• **TASK GOAL**
Answer these questions from the post on adaptation in healthcare:
1. What was Dr. Delos M. Cosgrove's profession before he became chief executive?
2. Which industry's past upheaval does he compare to what is happening in health care?
3. What has the Huron location been designated as?

GIVEN TEXT Block Start

Monday, October 19, 2015

Adaptation in healthcare

Original post:  Mar 26, 2015

As healthcare evolves, key customers will also have to evolve. Cleveland Clinic is among those organizations who are leading the way. Through a wide array of different ventures--some of them involving futuristic devices while others are simply new business models--they are fighting to stay profitable amidst the turmoil in our healthcare market.

Dr. Delos M. Cosgrove, a 74-year-old former heart surgeon who took over as chief executive about a decade ago, likens what is happening in health care to the upheaval decades ago in the steel industry, where companies disappeared when they were unable to respond to change and new competition. “The disruption is going to happen,” he said. As an inevitable shakeout takes place among health care institutions, a look at how the clinic is responding underscores the industry’s challenges and the flurry of activity taking place as institutions try to adapt.

Here are some of the ways that they are changing the way they operate in one low-income neighborhood:

We are doing things differently,” said Dr. Nana Kobaivanova, the medical director for the Stephanie Tubbs Jones Health Center, the facility that was built to replace Huron, which was demolished.
The Huron location has been designated as green space, with grass planted where the building stood. The health center’s doctors have shifted their emphasis to preventing disease and managing chronic conditions, with primary care consisting of about 40 percent of what they do.
A patient with diabetes could take a cooking class to learn how to eat healthful foods and work with a diabetes educator on how to better manage the disease.

GIVEN TEXT Block End
DATA EXTRACT Block Start

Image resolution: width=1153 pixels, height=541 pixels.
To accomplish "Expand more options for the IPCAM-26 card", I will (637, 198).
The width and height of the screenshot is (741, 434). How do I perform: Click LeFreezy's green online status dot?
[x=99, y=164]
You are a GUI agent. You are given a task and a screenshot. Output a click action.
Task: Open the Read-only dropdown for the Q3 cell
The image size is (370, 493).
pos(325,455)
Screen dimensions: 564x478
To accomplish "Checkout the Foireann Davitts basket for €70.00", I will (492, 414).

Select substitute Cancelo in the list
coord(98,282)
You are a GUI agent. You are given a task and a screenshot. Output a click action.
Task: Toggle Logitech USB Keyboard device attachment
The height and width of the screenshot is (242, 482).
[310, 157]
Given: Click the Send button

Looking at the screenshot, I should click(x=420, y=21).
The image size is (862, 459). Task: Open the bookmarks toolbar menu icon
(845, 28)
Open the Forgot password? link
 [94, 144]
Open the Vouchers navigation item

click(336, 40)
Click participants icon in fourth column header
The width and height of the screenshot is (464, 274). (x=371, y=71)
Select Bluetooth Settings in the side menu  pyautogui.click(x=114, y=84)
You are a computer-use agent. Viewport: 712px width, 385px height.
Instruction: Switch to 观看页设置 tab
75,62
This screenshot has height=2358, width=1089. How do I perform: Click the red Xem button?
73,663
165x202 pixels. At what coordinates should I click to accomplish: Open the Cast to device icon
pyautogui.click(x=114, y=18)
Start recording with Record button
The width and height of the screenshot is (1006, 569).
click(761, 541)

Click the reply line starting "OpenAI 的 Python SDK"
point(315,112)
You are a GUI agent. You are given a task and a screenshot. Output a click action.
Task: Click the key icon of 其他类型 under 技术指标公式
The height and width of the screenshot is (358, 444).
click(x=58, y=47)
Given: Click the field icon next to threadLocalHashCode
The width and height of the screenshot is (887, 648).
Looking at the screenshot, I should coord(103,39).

DATA EXTRACT Block End

• **OUTPUT BELOW**
1. He was a heart surgeon.
2. The steel industry.
3. Green space.